• [WHAT YOU SHOULD DO]: Filter these entries so that only lines with the word "screenshot" remain.
——
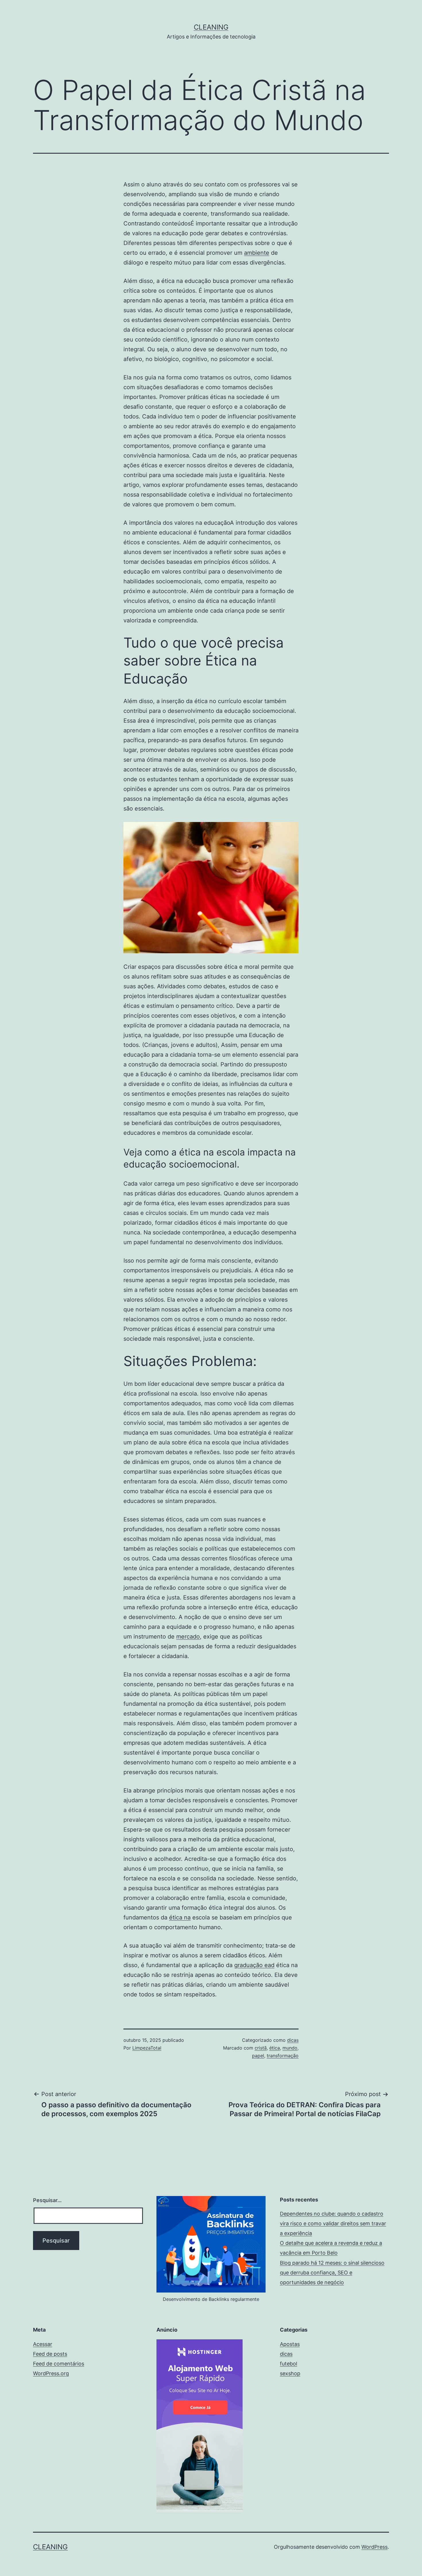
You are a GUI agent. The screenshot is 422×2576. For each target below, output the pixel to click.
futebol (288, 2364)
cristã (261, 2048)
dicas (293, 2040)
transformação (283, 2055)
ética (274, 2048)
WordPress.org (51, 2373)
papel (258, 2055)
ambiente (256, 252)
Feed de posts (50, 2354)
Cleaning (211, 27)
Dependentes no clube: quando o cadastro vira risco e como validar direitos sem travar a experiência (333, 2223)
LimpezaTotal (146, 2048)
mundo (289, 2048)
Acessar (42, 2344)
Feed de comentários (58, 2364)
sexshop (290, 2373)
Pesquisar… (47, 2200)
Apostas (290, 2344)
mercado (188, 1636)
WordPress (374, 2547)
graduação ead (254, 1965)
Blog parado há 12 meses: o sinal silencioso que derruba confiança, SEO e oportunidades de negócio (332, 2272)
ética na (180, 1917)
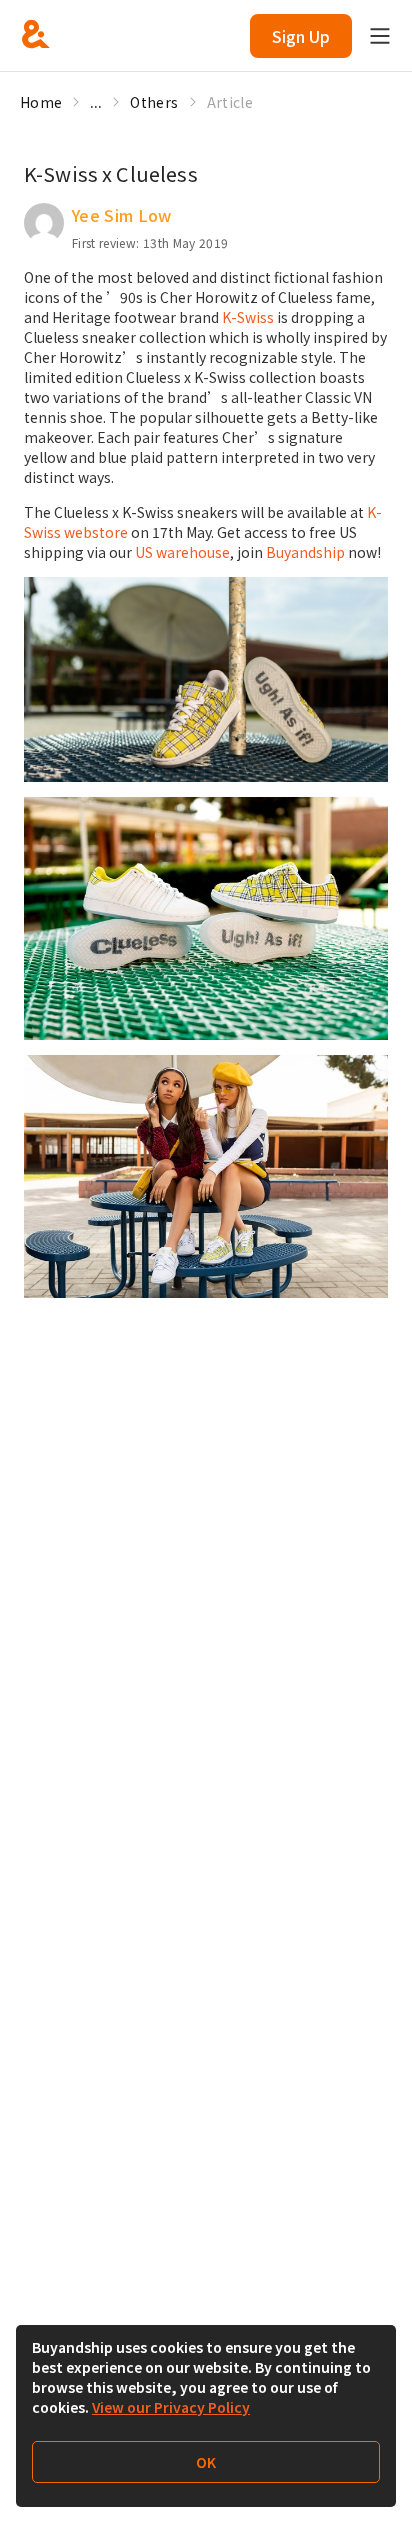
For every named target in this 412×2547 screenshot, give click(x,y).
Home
——
• [RESULT OF THE TASK]:
You are a GUI agent. The screenshot is 422×2576. For each target below, output the pixel to click.
For every named target in this 412×2547 screenshot, give click(x,y).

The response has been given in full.